In the year since the Equifax hack, many organisations have been putting into place new policies and procedures designed to reduce the threat introduced by third-party software with known vulnerabilities. This new analysis process is called Software Composition Analysis (SCA). If you had asked these same organisations before the hack if they felt that they were already following the correct steps to mitigate these types of issues, they would have likely (and incorrectly) replied that they were. While examining their codebases and projects as part of this response, a few top level discoveries were made:
They are using orders of magnitude more third-party software (mostly open source) than they knew about
Data shows that the typical software development team is aware of less than 5 percent of their true Bill of Materials (BOM). These BOMs also are much larger than they expected, often running to 500 or more OSS components. In many cases, even if they can produce a BOM it has never been checked for known vulnerabilities. Often there is finger pointing and shifting of blame in terms of who is responsible for discovering, triaging and remediating these types of issues.

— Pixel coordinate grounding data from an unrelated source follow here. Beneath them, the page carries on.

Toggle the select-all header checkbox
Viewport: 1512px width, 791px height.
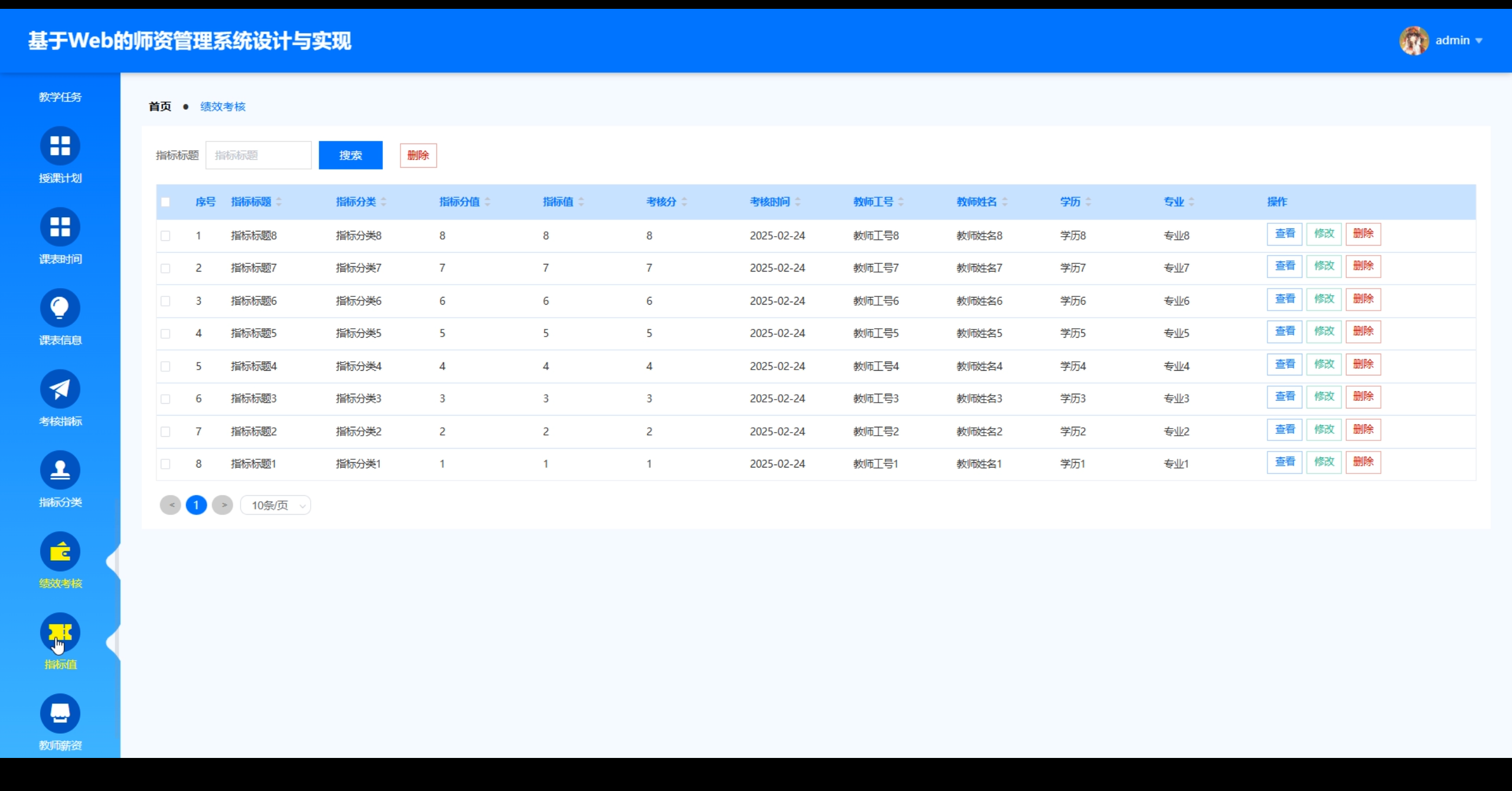[x=165, y=202]
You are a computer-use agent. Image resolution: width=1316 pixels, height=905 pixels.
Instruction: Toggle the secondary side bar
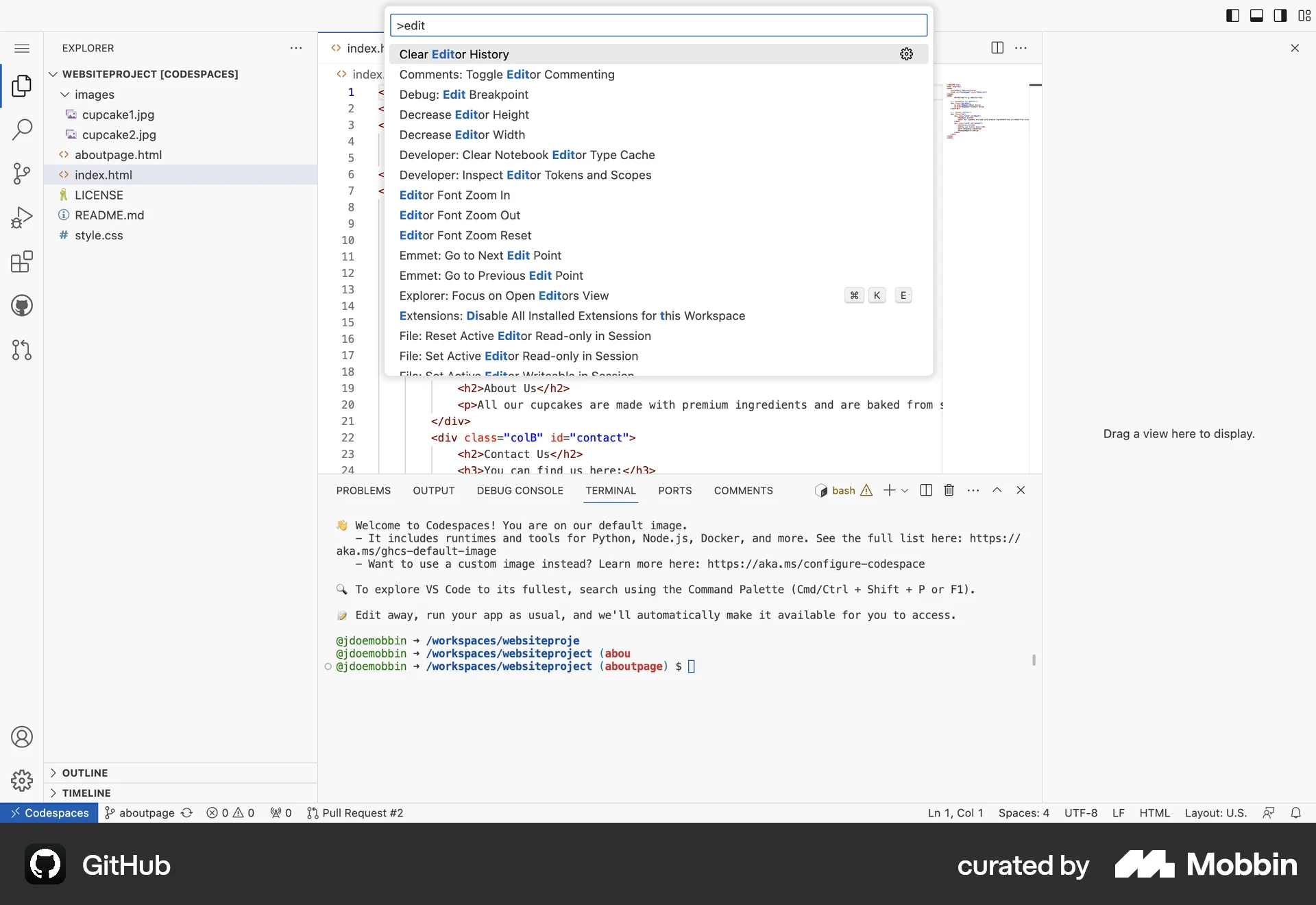coord(1280,14)
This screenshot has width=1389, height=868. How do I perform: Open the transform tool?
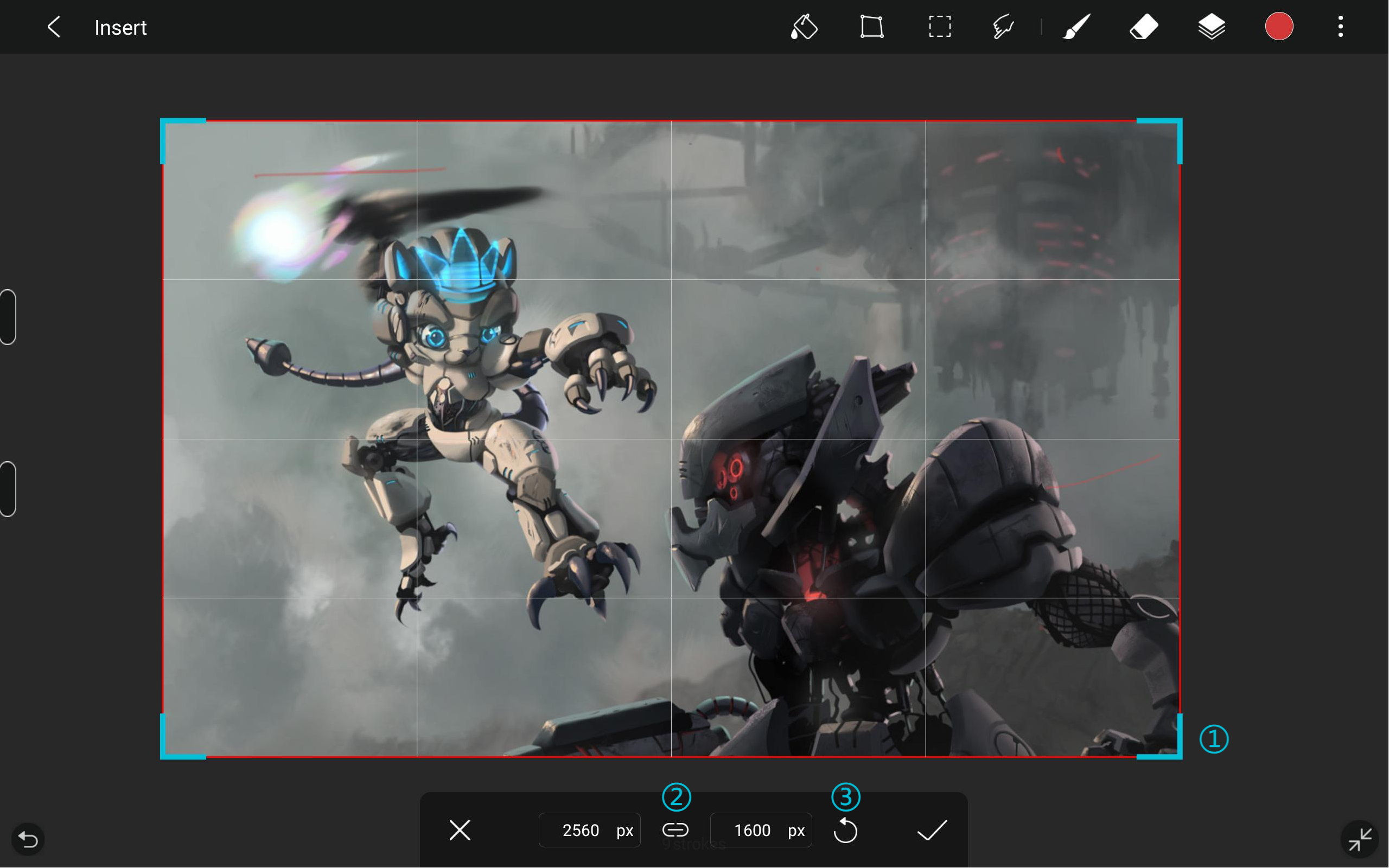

Their software supply chain is exposed to these types of issues and is unprepared to mitigate them
While many of the third-party dependencies present in a codebase are introduced by the software development organisation itself, it’s common to discover significant amounts of the third-party software originates through the software supply chain. This means that there are undisclosed and un-tracked subcomponents brought in via both top level OSS components or through Commercial components. It’s rare to receive of BOM from either OSS or Commercial projects, which makes it difficult to compare the subcomponent against the list of known vulnerabilities such as the National Vulnerability Database (NVD). More and more companies are requiring a BOM to be provided by their commercial partners at code delivery time and are writing this into their commercial contracts. In the OSS world, it’s becoming more common to see projects trying to start tracking these types of issues, though it’s still rare to see a BOM delivered along with the projects code.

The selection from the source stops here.